Good Things: Gibbs uses language explicitly to evoke all five senses. I can hear my mom say “why did you climb through jaggers?!” as I cried to pull them from the fleshy part of my palm. I can see the fiery slag pour down the mountain on my way to Century 3 Mall for my fall school clothes. I can smell the frigid-cold Pittsburgh air, with a whiff of coal smoke in January. I can feel the grit under my shoes as I walked through my great-grandmother’s sitting room on our weekly visit to her dark and dusty home. I can taste the Stoney’s beer in the corner bar.

Opportunities: There was not one thing that I would change about the writing or arrangement of these pieces, and the only minor issue I had with reading them was that the early copy I was graciously provided by #Netgalley and Wheelbarrow Books/Michigan State University Press had each new line capitalized, even when the word at the beginning of the line was not the first word of a sentence or a proper noun, which required me to concentrate on the poem's sentence structure more carefully. If this was intentional, then it was off balancing, if it was unintentional then I hope that it’s corrected in publication. Either way, it did not affect my appreciation of the work.

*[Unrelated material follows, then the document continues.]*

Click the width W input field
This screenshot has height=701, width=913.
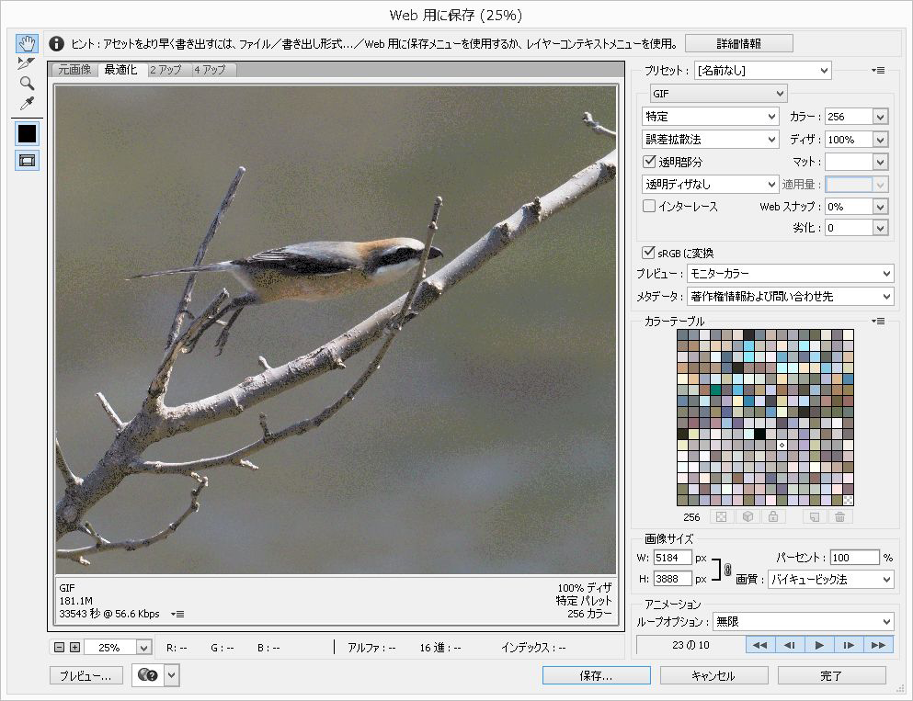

Final Thoughts: This collection of poems made me feel what art is supposed to make you feel. After reading “Musicology” I went and looked up The Blind Boys of Alabama. I had already read the poem once or twice, but after listening to the song with my eyes closed and my teeth clenched in joy, I read it again. Then I read it to my mom and listened again so that she could experience the joy. My mom grew up in Greene County just south of Pittsburgh, close to the slag pits in Mather, PA that still glowed hot decades later. Her brother was laid off when the steel mills closed. My grandfather captained a tug on the Mon, moving coal up and down the river, and my Great-Grandfather worked in the wire-works of U.S. Steele. I have a handmade bracelet he gifted my grandmother after some lockdown or other that I wore on my wedding day. This collection of poems is a collection of memories for me and mine, and the conversations and stories it facilitated this holiday season were incalculably precious. My family and my ‘yinzer’ friends will be hearing all about this, and I will remember the way it made me feel for a long time.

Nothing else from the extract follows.